▶ Aim
Please copy the listing below word for word, from the line holding "Given: Click TJ Taylor's commenter avatar" through the end of the listing, both ends included.

Data entries
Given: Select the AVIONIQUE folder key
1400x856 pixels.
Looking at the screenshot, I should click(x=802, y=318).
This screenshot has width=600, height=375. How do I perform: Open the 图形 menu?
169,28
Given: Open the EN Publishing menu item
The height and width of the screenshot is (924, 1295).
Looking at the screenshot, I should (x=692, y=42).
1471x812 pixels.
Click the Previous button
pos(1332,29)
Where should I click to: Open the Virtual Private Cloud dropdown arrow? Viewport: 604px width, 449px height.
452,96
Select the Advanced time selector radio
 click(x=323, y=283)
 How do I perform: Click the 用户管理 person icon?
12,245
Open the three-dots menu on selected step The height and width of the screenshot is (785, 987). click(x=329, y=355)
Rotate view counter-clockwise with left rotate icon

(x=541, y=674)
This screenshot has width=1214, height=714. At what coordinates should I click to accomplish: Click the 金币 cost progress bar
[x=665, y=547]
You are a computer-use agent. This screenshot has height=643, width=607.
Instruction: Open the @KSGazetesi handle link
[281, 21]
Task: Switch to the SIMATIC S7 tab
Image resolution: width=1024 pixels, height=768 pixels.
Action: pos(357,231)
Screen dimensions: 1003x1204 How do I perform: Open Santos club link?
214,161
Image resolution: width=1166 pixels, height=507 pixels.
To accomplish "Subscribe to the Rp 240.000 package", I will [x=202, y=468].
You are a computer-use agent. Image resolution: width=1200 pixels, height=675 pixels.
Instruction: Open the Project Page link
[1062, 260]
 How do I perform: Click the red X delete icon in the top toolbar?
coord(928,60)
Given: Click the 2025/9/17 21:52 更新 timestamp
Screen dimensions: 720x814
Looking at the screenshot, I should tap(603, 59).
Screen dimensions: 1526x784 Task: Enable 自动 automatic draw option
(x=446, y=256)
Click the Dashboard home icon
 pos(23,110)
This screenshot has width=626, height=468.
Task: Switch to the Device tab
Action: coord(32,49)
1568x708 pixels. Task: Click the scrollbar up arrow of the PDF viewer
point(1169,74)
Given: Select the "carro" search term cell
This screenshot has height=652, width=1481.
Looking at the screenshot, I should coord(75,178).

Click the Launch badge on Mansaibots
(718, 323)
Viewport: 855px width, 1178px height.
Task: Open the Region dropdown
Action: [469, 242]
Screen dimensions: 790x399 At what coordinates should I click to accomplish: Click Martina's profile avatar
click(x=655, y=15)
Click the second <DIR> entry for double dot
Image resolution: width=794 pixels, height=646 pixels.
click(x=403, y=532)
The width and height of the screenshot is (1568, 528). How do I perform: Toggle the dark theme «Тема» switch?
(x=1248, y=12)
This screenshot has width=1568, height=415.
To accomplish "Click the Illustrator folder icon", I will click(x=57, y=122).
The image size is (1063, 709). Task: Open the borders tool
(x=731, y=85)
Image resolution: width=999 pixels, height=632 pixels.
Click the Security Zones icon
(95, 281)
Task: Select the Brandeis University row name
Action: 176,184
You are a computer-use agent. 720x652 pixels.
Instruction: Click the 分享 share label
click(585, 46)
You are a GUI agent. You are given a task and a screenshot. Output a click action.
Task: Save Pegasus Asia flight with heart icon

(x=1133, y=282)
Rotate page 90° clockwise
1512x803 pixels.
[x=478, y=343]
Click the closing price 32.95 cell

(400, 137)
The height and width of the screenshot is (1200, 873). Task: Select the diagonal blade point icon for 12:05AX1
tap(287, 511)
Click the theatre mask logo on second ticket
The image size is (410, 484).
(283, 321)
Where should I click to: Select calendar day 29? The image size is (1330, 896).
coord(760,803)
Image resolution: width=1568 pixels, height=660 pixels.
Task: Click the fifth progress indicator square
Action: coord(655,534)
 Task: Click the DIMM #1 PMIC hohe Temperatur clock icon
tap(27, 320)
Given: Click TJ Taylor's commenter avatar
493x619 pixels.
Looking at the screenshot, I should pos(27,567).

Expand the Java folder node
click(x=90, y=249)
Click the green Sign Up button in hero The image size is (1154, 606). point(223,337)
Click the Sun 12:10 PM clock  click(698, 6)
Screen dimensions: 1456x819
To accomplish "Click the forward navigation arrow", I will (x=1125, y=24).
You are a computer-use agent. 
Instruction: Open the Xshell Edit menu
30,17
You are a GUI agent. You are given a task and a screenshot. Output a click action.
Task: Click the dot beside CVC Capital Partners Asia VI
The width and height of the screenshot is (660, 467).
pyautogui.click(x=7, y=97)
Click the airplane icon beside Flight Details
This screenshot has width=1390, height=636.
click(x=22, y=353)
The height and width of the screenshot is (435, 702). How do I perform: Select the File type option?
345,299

▶ Finished exercise
Given: Click TJ Taylor's commenter avatar
493x619 pixels.
Looking at the screenshot, I should pos(27,567).

Expand the Java folder node
click(x=90, y=249)
Click the green Sign Up button in hero The image size is (1154, 606). point(223,337)
Click the Sun 12:10 PM clock  click(698, 6)
Screen dimensions: 1456x819
To accomplish "Click the forward navigation arrow", I will (x=1125, y=24).
You are a computer-use agent. 
Instruction: Open the Xshell Edit menu
30,17
You are a GUI agent. You are given a task and a screenshot. Output a click action.
Task: Click the dot beside CVC Capital Partners Asia VI
The width and height of the screenshot is (660, 467).
pyautogui.click(x=7, y=97)
Click the airplane icon beside Flight Details
This screenshot has width=1390, height=636.
click(x=22, y=353)
The height and width of the screenshot is (435, 702). How do I perform: Select the File type option?
345,299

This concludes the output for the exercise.